# [Work required]
Every line from the one containing "You are a GUI agent. The screenshot is 1383×2576." to the one containing "Verbruikstabel (621, 2309)" in the records below, both included, must be set down exactly, and no other line.

# [Extracted data]
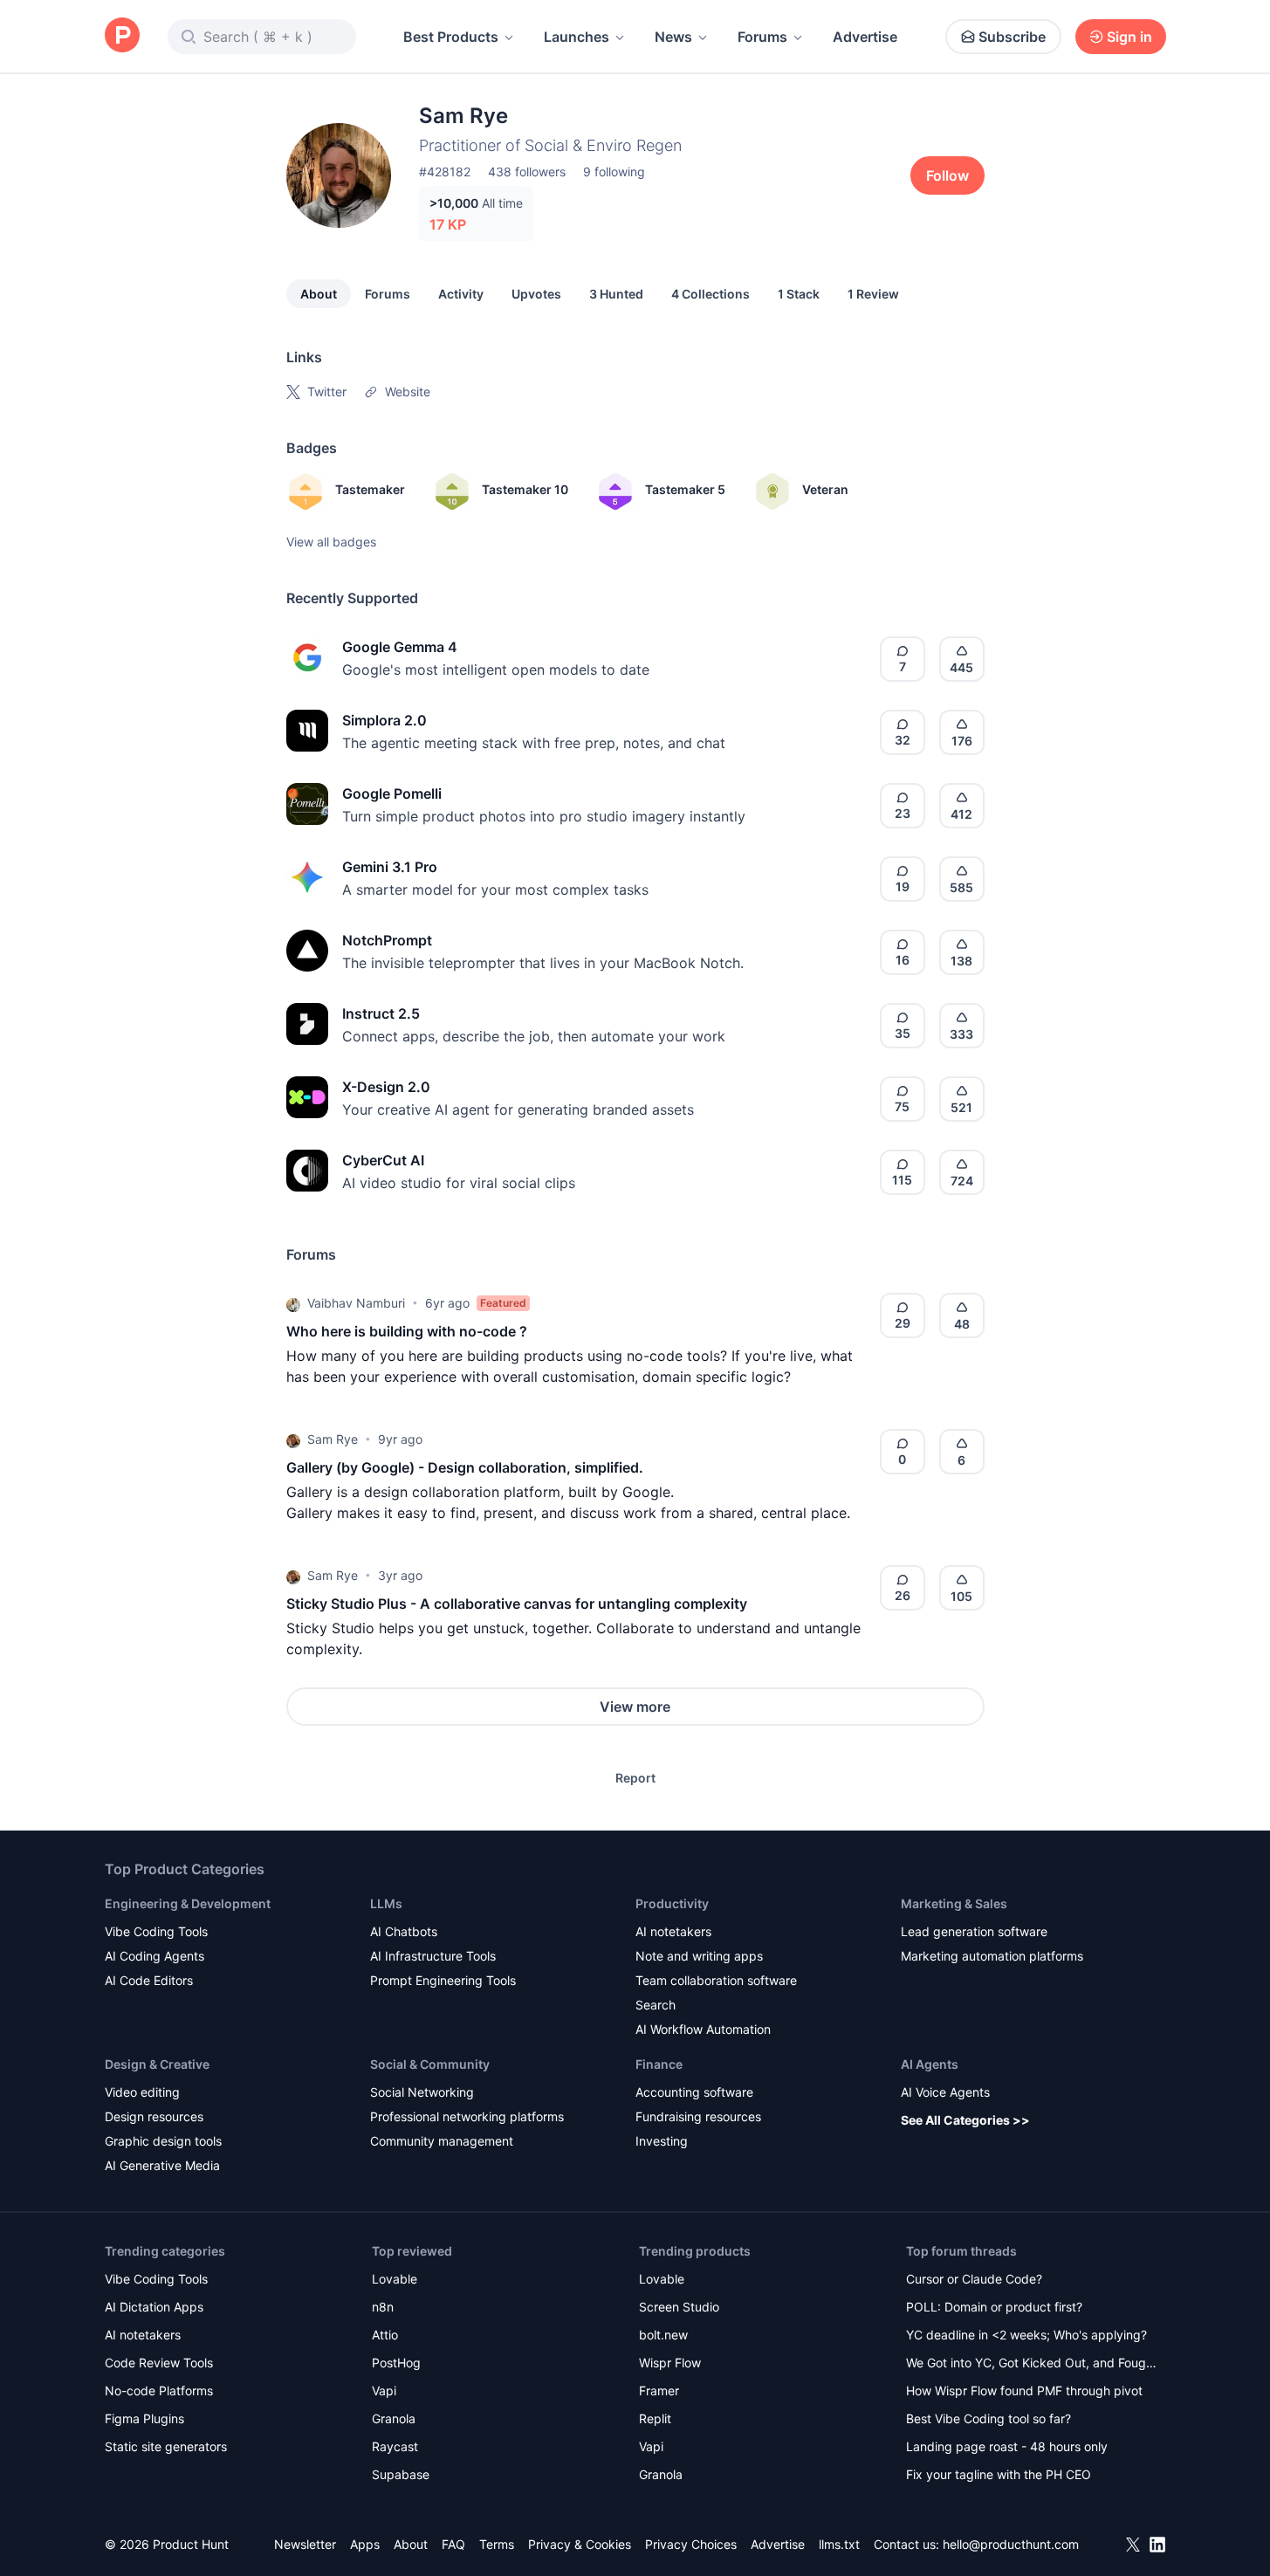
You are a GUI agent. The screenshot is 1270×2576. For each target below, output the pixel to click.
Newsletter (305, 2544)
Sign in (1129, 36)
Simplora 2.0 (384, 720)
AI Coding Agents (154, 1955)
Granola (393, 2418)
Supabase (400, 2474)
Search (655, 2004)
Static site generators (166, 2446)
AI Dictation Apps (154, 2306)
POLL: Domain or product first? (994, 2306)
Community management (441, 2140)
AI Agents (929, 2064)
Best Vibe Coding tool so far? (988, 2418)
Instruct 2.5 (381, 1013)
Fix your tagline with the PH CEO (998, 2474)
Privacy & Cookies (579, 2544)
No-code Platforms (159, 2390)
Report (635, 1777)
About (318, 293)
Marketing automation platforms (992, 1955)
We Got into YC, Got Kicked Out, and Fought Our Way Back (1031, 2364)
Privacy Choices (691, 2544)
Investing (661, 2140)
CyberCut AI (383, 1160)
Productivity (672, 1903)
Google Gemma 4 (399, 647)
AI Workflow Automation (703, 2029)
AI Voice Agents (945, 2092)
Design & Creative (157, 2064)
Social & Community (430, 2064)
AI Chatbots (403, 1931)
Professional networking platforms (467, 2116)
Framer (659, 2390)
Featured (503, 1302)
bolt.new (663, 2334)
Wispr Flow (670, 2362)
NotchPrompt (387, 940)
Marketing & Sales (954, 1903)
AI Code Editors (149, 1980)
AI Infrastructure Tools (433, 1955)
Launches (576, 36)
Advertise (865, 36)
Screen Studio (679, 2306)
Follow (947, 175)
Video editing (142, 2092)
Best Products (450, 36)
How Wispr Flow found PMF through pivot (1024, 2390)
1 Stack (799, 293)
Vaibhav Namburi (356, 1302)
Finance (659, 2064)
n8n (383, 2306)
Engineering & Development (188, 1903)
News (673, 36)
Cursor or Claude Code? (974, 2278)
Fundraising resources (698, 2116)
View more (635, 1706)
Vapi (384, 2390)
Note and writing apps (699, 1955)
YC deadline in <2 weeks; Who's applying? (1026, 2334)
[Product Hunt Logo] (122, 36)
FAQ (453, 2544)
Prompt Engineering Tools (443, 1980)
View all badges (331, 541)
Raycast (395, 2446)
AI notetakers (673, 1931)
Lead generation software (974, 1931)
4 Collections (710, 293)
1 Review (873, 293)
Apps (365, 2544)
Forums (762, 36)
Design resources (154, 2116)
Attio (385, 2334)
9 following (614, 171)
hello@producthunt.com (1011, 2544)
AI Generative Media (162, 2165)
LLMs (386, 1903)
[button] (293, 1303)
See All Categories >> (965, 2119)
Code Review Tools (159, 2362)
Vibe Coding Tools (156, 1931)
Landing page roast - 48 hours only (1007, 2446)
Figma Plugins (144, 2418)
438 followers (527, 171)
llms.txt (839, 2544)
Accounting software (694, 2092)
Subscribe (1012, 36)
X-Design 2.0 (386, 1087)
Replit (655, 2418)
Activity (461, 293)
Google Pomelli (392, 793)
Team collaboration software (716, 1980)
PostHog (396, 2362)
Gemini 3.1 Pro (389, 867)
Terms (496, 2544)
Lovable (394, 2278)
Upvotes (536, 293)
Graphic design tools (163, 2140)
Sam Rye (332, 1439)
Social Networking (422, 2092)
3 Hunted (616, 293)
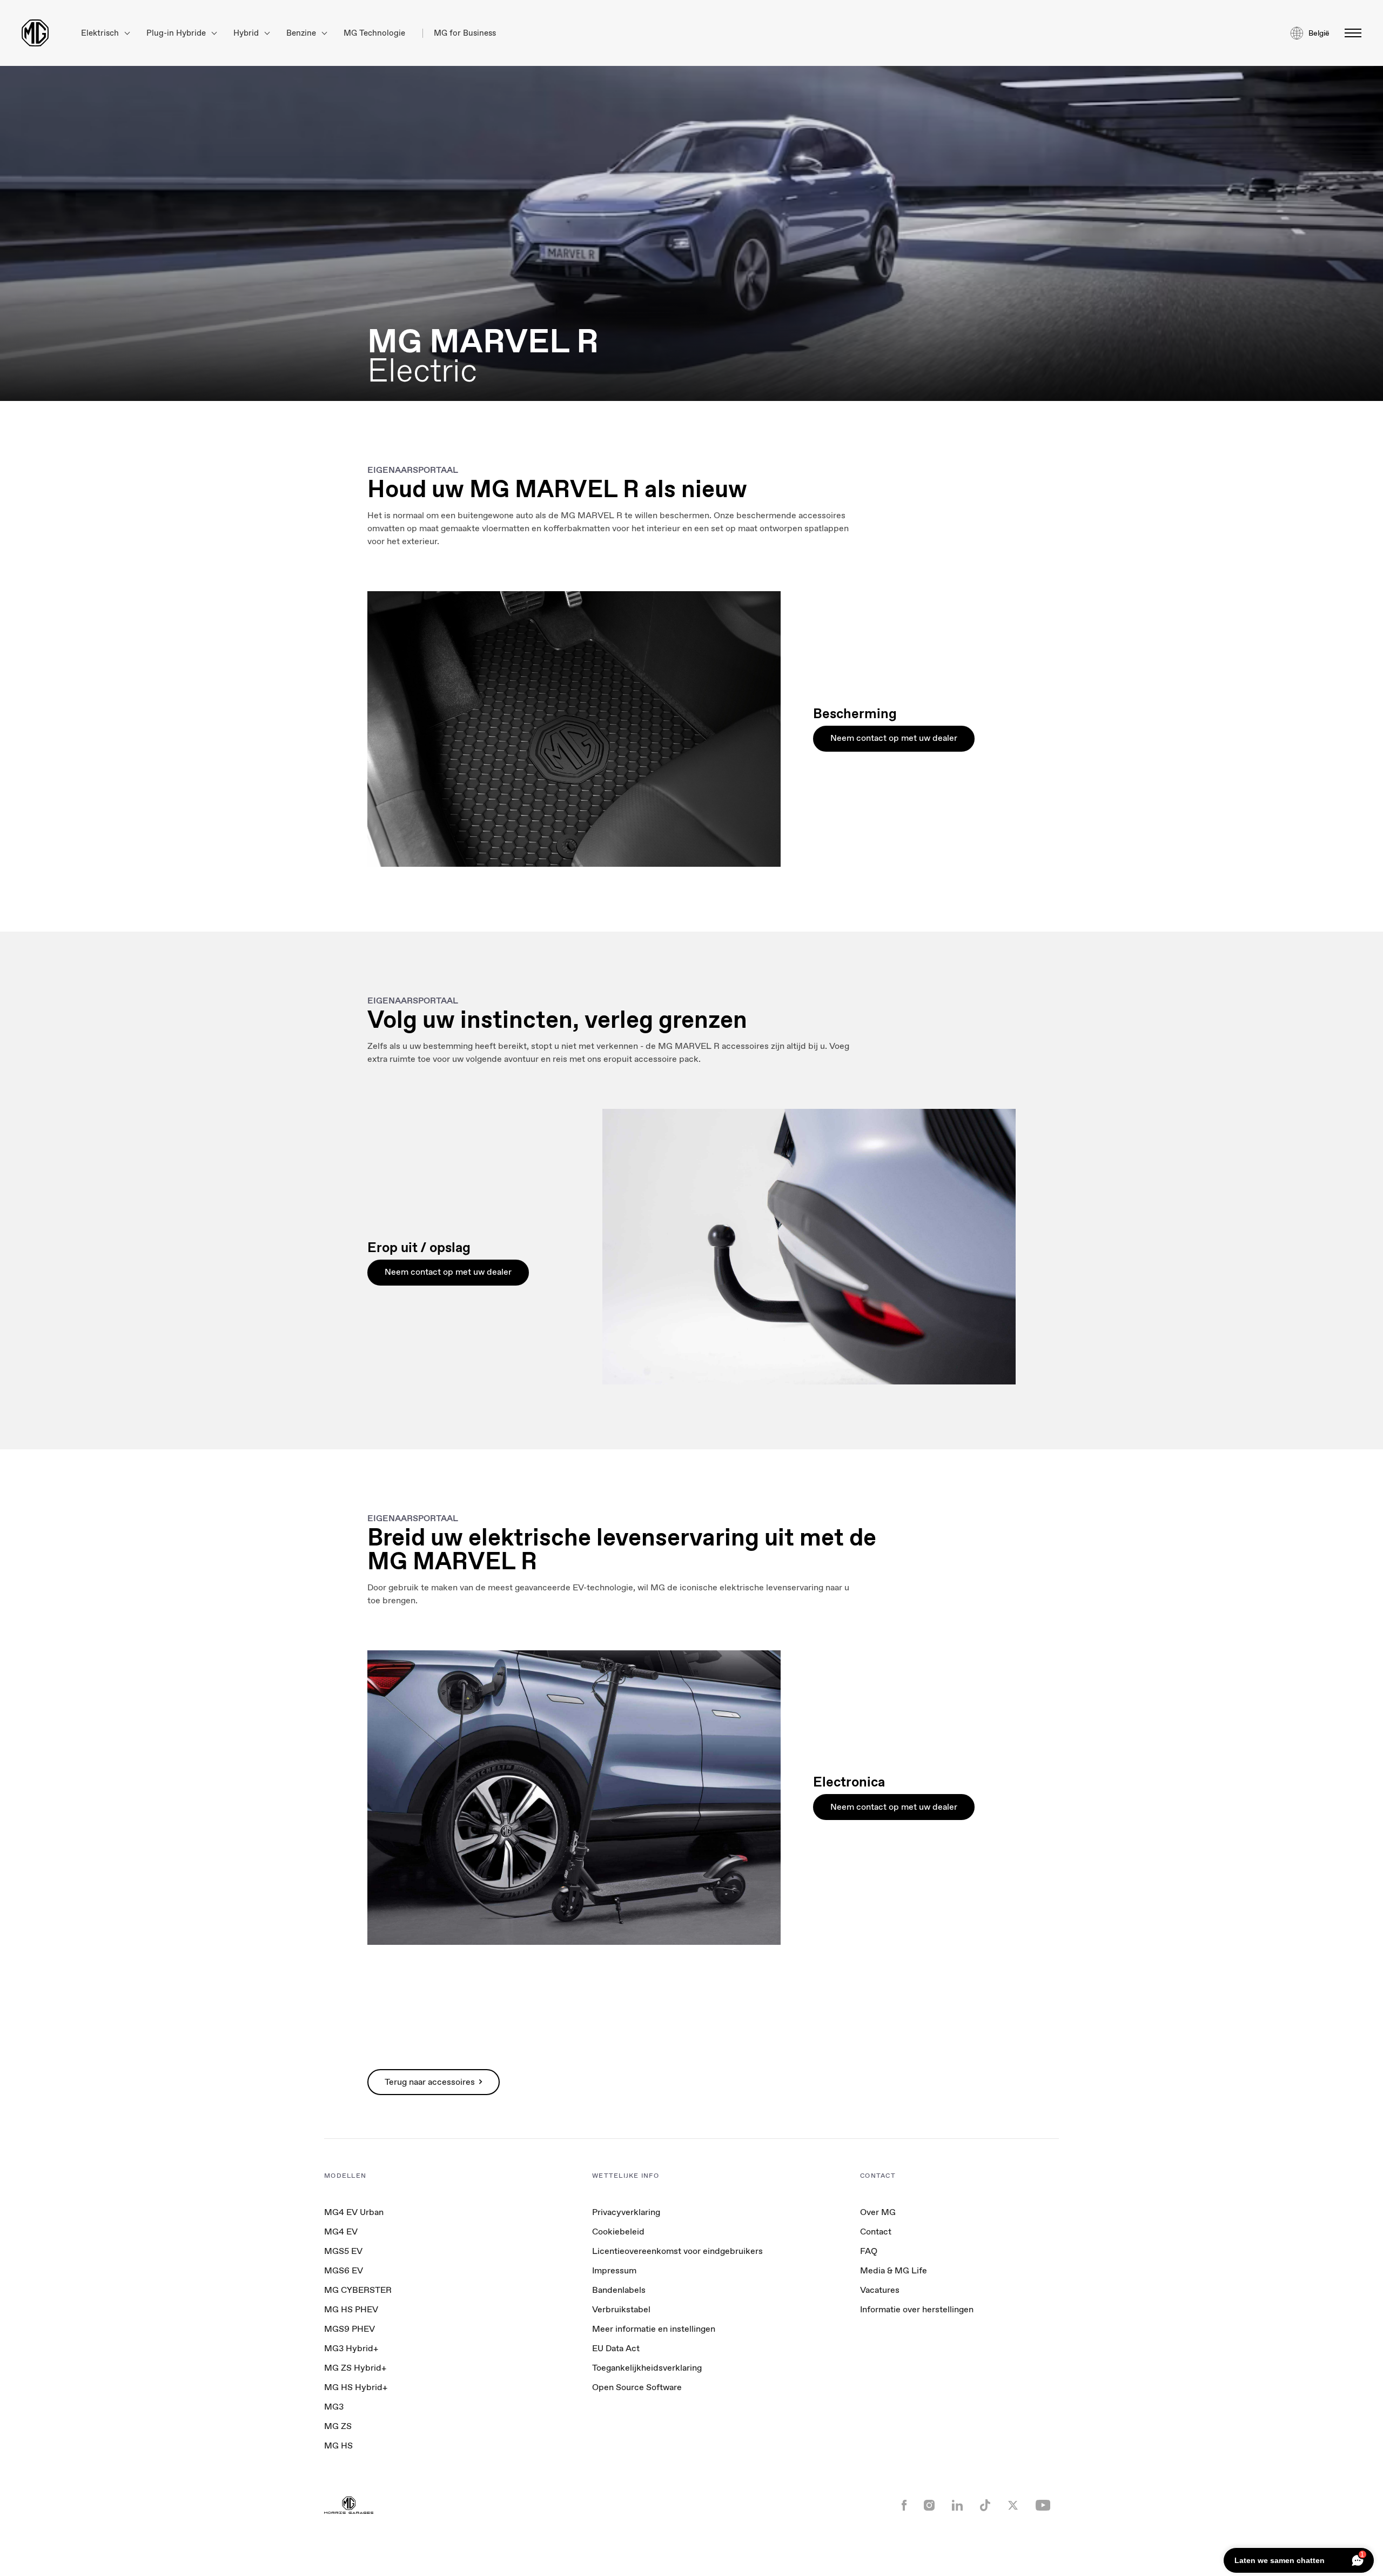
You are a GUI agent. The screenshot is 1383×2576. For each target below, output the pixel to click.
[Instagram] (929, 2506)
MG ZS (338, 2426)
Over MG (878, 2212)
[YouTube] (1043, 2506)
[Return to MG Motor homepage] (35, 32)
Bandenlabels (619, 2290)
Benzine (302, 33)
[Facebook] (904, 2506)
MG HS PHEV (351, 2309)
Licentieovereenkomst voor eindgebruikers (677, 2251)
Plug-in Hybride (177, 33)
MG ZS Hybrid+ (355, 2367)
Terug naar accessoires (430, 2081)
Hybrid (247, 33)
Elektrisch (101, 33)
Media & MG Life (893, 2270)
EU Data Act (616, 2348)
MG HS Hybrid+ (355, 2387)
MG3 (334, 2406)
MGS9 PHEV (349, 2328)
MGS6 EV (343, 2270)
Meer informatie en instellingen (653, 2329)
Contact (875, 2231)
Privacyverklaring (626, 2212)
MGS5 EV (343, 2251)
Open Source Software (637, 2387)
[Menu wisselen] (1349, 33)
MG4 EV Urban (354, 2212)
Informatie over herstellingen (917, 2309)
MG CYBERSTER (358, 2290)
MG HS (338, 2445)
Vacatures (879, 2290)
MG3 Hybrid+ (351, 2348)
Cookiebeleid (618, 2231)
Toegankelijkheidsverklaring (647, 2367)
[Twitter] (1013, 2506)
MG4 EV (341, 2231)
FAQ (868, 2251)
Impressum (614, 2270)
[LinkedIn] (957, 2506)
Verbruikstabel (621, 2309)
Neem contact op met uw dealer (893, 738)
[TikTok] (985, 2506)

# [Exercise answer]
You are a GUI agent. The screenshot is 1383×2576. For each target below, output the pixel to click.
[Instagram] (929, 2506)
MG ZS (338, 2426)
Over MG (878, 2212)
[YouTube] (1043, 2506)
[Return to MG Motor homepage] (35, 32)
Bandenlabels (619, 2290)
Benzine (302, 33)
[Facebook] (904, 2506)
MG HS PHEV (351, 2309)
Licentieovereenkomst voor eindgebruikers (677, 2251)
Plug-in Hybride (177, 33)
MG ZS Hybrid+ (355, 2367)
Terug naar accessoires (430, 2081)
Hybrid (247, 33)
Elektrisch (101, 33)
Media & MG Life (893, 2270)
EU Data Act (616, 2348)
MG HS Hybrid+ (355, 2387)
MG3 (334, 2406)
MGS9 PHEV (349, 2328)
MGS6 EV (343, 2270)
Meer informatie en instellingen (653, 2329)
Contact (875, 2231)
Privacyverklaring (626, 2212)
MGS5 EV (343, 2251)
Open Source Software (637, 2387)
[Menu wisselen] (1349, 33)
MG4 EV Urban (354, 2212)
Informatie over herstellingen (917, 2309)
MG CYBERSTER (358, 2290)
MG HS (338, 2445)
Vacatures (879, 2290)
MG3 Hybrid+ (351, 2348)
Cookiebeleid (618, 2231)
Toegankelijkheidsverklaring (647, 2367)
[Twitter] (1013, 2506)
MG4 EV (341, 2231)
FAQ (868, 2251)
Impressum (614, 2270)
[LinkedIn] (957, 2506)
Verbruikstabel (621, 2309)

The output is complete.